Lexique parlementaire
Intérim présidentiel
Exercice provisoire des fonctions présidentielles par le Président du Sénat, en cas de vacance ou d'empêchement définitif constaté par le Conseil constitutionnel.
L’intérim présidentiel est le régime transitoire par lequel les fonctions du Président de la République sont exercées par le Président du Sénat, dans l’attente de l’élection d’un nouveau chef de l’État. Il s’agit d’un mécanisme de continuité de l’État prévu par la Constitution pour éviter tout vide institutionnel.
Base constitutionnelle
L’article 7 de la Constitution prévoit expressément que, en cas de vacance de la présidence de la République ou d’empêchement définitif constaté par le Conseil constitutionnel, les fonctions présidentielles sont provisoirement exercées par le Président du Sénat. Si celui-ci est lui-même empêché, le gouvernement assure l’intérim.
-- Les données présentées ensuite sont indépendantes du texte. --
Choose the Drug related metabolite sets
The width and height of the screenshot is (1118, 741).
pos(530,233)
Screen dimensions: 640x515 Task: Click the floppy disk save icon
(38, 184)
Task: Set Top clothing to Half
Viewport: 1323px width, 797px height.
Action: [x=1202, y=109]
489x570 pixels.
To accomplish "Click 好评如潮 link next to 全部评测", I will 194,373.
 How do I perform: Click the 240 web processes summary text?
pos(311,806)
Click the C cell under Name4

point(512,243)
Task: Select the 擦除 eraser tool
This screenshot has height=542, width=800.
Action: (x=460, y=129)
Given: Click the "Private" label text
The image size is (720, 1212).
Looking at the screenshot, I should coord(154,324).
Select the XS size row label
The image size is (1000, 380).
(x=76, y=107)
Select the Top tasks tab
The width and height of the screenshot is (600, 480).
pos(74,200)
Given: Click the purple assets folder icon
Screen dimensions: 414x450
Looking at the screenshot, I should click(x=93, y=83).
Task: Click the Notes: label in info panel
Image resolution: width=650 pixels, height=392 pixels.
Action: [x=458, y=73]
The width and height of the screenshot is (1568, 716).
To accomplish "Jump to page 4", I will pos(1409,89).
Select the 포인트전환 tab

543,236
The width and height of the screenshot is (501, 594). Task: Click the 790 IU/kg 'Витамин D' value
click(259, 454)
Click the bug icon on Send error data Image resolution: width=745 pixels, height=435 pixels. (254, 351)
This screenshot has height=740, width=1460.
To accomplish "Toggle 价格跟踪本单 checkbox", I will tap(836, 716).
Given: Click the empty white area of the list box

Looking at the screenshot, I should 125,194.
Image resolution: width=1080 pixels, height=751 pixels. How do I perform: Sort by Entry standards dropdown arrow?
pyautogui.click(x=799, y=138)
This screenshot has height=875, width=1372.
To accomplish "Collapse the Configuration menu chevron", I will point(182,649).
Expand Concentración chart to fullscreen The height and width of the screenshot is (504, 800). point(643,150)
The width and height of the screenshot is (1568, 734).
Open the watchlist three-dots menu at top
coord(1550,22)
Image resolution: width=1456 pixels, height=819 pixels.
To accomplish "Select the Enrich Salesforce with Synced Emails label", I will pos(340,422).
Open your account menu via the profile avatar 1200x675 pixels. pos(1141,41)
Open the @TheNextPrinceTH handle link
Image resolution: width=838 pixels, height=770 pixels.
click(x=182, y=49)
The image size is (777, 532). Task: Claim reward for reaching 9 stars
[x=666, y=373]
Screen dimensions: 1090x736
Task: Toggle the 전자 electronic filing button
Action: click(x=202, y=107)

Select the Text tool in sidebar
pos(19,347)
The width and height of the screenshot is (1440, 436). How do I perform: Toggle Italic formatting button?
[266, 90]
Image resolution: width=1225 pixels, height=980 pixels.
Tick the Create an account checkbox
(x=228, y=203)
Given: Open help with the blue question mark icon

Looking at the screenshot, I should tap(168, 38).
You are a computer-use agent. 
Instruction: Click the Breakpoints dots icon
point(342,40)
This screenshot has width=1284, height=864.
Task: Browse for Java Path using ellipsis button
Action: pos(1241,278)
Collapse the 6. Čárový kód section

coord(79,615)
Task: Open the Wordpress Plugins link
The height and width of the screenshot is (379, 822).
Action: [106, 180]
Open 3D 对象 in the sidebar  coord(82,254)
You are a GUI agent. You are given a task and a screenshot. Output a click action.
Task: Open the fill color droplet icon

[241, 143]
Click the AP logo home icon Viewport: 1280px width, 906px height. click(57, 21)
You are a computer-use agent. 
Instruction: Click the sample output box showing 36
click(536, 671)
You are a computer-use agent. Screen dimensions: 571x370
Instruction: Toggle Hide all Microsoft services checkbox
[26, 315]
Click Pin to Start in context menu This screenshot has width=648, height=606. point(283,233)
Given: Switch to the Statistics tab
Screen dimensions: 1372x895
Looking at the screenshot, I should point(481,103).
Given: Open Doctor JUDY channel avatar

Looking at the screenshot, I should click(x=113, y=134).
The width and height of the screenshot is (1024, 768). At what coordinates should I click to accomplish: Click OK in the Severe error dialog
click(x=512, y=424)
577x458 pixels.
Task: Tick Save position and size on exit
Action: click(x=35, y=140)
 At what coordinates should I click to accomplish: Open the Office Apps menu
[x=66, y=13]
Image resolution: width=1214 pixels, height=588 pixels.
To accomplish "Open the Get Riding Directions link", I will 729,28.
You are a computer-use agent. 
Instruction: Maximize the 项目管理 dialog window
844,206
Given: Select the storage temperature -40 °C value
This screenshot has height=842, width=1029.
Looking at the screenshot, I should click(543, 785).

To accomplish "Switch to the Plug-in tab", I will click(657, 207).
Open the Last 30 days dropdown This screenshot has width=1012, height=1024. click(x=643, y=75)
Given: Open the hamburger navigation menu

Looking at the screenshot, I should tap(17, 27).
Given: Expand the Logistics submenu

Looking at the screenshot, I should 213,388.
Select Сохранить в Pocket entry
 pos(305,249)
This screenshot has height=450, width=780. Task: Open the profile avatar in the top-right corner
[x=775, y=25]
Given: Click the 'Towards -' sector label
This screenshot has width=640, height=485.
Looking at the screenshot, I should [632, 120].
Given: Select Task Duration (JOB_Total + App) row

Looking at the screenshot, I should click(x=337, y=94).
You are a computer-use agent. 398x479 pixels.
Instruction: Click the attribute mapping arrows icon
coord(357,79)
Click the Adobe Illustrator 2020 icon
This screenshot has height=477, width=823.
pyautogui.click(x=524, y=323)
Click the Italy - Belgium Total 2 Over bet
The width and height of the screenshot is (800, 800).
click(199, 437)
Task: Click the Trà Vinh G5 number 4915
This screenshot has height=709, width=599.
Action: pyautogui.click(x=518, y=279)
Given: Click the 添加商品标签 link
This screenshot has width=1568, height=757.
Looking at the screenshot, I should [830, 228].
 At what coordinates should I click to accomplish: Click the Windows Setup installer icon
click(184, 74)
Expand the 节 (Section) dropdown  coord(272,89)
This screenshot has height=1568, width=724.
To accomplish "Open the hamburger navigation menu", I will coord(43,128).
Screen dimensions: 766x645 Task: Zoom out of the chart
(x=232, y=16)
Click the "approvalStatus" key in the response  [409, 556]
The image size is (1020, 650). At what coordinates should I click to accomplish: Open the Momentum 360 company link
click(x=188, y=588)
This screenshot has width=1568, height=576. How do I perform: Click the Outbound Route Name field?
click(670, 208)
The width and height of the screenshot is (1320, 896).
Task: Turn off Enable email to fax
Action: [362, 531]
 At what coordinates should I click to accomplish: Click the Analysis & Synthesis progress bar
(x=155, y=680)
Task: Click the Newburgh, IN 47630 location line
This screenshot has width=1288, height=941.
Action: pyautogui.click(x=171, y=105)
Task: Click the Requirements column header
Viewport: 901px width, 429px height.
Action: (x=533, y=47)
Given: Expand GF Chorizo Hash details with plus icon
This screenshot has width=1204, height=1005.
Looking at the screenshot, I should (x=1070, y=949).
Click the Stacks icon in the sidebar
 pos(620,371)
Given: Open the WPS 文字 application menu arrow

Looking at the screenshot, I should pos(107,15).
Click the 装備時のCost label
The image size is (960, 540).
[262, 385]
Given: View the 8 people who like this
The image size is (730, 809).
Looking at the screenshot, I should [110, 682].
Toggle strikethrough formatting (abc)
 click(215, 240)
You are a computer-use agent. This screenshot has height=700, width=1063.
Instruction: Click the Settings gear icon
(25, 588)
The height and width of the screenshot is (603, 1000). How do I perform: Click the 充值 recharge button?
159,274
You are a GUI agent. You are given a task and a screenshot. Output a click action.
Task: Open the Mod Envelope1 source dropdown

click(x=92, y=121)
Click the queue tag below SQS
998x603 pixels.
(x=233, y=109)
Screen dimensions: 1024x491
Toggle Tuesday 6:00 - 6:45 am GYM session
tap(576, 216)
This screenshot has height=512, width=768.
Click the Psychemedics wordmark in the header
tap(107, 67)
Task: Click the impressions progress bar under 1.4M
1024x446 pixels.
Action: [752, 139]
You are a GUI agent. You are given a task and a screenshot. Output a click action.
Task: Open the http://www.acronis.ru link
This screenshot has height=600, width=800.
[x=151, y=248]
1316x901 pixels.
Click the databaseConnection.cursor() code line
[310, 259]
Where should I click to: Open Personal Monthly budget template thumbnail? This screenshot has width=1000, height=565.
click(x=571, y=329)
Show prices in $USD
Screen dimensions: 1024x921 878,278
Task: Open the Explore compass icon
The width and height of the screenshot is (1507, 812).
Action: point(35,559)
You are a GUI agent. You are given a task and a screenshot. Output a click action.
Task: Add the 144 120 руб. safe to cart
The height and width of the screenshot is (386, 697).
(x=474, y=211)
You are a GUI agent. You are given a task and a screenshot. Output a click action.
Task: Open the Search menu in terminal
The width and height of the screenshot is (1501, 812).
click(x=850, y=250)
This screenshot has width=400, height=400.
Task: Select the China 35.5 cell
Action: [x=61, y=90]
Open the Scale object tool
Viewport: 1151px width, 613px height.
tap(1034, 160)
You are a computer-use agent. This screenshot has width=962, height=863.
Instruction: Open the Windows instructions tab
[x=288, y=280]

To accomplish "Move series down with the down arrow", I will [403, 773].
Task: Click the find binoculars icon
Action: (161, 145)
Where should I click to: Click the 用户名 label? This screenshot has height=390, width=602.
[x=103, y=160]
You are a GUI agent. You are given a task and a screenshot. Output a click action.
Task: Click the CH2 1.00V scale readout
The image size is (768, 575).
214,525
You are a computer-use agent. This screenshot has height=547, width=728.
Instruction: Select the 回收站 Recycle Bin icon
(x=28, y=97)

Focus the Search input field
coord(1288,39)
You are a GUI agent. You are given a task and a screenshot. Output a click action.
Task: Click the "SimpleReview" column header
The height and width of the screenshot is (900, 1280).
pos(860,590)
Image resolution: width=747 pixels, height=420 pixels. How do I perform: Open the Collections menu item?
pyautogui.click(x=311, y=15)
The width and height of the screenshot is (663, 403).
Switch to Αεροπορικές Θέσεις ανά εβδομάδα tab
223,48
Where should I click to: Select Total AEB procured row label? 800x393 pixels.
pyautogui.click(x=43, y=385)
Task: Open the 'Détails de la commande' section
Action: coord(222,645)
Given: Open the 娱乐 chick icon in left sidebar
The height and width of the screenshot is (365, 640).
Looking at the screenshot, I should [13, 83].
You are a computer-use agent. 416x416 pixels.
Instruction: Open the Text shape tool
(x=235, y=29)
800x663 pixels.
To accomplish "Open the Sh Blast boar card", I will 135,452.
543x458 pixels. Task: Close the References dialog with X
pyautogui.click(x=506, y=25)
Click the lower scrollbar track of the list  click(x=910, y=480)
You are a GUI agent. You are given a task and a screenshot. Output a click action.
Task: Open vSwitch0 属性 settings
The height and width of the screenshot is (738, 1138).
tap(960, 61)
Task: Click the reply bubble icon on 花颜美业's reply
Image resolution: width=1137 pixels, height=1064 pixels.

La constatation de la vacance du pouvoir ou de l’empêchement définitif est l’acte déclencheur : sans elle, l’intérim ne peut juridiquement s’ouvrir.
Pouvoirs de l’intérimaire
L’intérimaire dispose en principe de l’ensemble des attributions présidentielles, à l’exception notable de trois prérogatives expressément exclues :
- la dissolution de l’Assemblée nationale (article 12) ;
- le référendum de l’article 11 ;
- l’engagement de la responsabilité du gouvernement devant l’Assemblée nationale.
Ces exclusions traduisent une volonté constitutionnelle de neutralité. L’intérimaire ne doit pas modifier les équilibres politiques pendant la courte période de transition. Il préside le conseil des ministres, assure les fonctions de chef des armées, représente la France à l’international et peut promulguer les lois.
Durée et élection présidentielle
La durée de l’intérim est encadrée : l’élection présidentielle doit se tenir dans un délai strict fixé par l’article 7. Le premier tour est organisé au plus tôt vingt jours et au plus tard trente-cinq jours après l’ouverture de la vacance ou la constatation de l’empêchement. Cette contrainte de temps limite mécaniquement les décisions majeures que l’intérimaire pourrait prendre.
Le Conseil constitutionnel peut, si les circonstances l’exigent, adapter certaines dispositions relatives à la campagne électorale, notamment en cas d’événements graves survenant pendant la période de transition.
Pourquoi c’est utile en affaires publiques
Pour les professionnels des affaires publiques et réglementaires, l’intérim présidentiel représente une période de forte incertitude :
- Les arbitrages présidentiels sont suspendus : les dossiers nécessitant un engagement fort de l’Élysée (ordonnances sensibles, nominations stratégiques, orientations interministérielles) entrent en attente.
- Le gouvernement gère les affaires courantes : il évite les décisions qui engageraient politiquement le futur Président, ce qui ralentit les réformes en cours.
- La campagne présidentielle structure l’agenda : les semaines d’intérim sont aussi celles où les programmes des candidats se précisent, offrant une fenêtre pour le plaidoyer et l’influence des politiques publiques à venir.
Anticiper ce type de transition, même hypothétique, s’intègre dans toute cartographie sérieuse des risques institutionnels.
Questions fréquentes
Qui assure l'intérim présidentiel en France ?
En cas de vacance ou d'empêchement définitif de la présidence de la République, c'est le Président du Sénat qui exerce provisoirement les fonctions présidentielles, selon l'article 7 de la Constitution.
Quels pouvoirs sont suspendus pendant l'intérim présidentiel ?
L'intérimaire ne peut pas dissoudre l'Assemblée nationale, recourir au référendum prévu à l'article 11, ni engager la responsabilité du gouvernement. Ces restrictions visent à garantir sa neutralité et à limiter son influence sur la vie politique pendant la transition.
Combien de temps dure l'intérim présidentiel ?
L'intérim dure jusqu'à l'élection d'un nouveau Président de la République, qui doit intervenir entre vingt et trente-cinq jours après l'ouverture de la vacance ou la constatation de l'empêchement définitif.